South Carolina, ranked sixth in the nation in infant mortality, has announced a new effort to reduce infant mortality by ensuring the health of mothers on Medicaid. Physicians, hospitals and state agencies will help mothers seek treatment for substance abuse, depression and domestic violence.
The program, entitled Screening, Brief Intervention and Referral to Treatment (SBIRT), provides reimbursement and a questionnaire for use with each pregnant Medicaid patient. Domestic violence victims and survivors were targeted because they have a higher murder rate and rate of drug and alcohol abuse. South Carolina is ranked 7th in the nation for domestic violence.

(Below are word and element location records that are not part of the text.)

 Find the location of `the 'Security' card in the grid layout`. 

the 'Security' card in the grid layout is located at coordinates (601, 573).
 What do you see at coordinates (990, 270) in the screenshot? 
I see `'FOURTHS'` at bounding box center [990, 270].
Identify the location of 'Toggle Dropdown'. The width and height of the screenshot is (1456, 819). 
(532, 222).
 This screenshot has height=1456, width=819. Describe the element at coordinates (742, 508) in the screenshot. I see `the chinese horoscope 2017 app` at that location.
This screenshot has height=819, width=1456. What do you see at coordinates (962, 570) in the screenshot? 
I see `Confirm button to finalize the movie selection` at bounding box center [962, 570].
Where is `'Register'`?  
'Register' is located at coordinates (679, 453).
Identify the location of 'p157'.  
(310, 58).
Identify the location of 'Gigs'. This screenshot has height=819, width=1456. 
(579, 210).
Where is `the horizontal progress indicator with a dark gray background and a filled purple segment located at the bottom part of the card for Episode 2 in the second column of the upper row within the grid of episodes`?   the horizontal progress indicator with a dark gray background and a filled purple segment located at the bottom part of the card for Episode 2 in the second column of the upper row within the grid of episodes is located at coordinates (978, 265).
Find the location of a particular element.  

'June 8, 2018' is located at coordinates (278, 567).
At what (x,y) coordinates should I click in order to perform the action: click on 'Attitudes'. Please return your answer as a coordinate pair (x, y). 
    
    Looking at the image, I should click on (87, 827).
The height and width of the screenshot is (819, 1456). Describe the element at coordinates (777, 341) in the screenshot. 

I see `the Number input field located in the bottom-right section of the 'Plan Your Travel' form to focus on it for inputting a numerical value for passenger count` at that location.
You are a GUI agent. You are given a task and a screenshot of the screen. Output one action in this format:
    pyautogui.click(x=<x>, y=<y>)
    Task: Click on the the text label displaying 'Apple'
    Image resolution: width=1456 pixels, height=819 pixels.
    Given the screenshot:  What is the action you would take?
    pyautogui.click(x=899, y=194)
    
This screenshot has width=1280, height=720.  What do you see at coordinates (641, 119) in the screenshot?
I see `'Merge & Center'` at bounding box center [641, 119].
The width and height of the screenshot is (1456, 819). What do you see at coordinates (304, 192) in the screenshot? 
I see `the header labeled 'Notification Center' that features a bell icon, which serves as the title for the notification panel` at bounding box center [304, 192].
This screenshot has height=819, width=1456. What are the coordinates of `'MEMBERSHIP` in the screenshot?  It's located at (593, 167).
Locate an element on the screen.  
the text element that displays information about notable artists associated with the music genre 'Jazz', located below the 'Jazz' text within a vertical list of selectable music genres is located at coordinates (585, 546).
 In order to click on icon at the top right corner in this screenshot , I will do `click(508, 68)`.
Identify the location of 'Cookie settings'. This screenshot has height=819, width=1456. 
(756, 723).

South Carolina suffers from historically high infant mortality rates in part due to high poverty levels. According to America’s Health Rankings, SC is 45th in children in poverty at 25.7%. Only 66.5% of mothers receive early prenatal care. Lack of adequate early prenatal care can contribute to premature births and increase death rates.
Though infant death rates in South Carolina have improved over the past eleven years, South Carolina still faces a significant challenge in providing complete and adequate care for expecting mothers. Low income non-white mothers, especially, face challenges in accessing adequate care. Given the budget and health care accessibility challenges in South Carolina, the success of SBIRT is yet to be determined. The program begins in March 2012.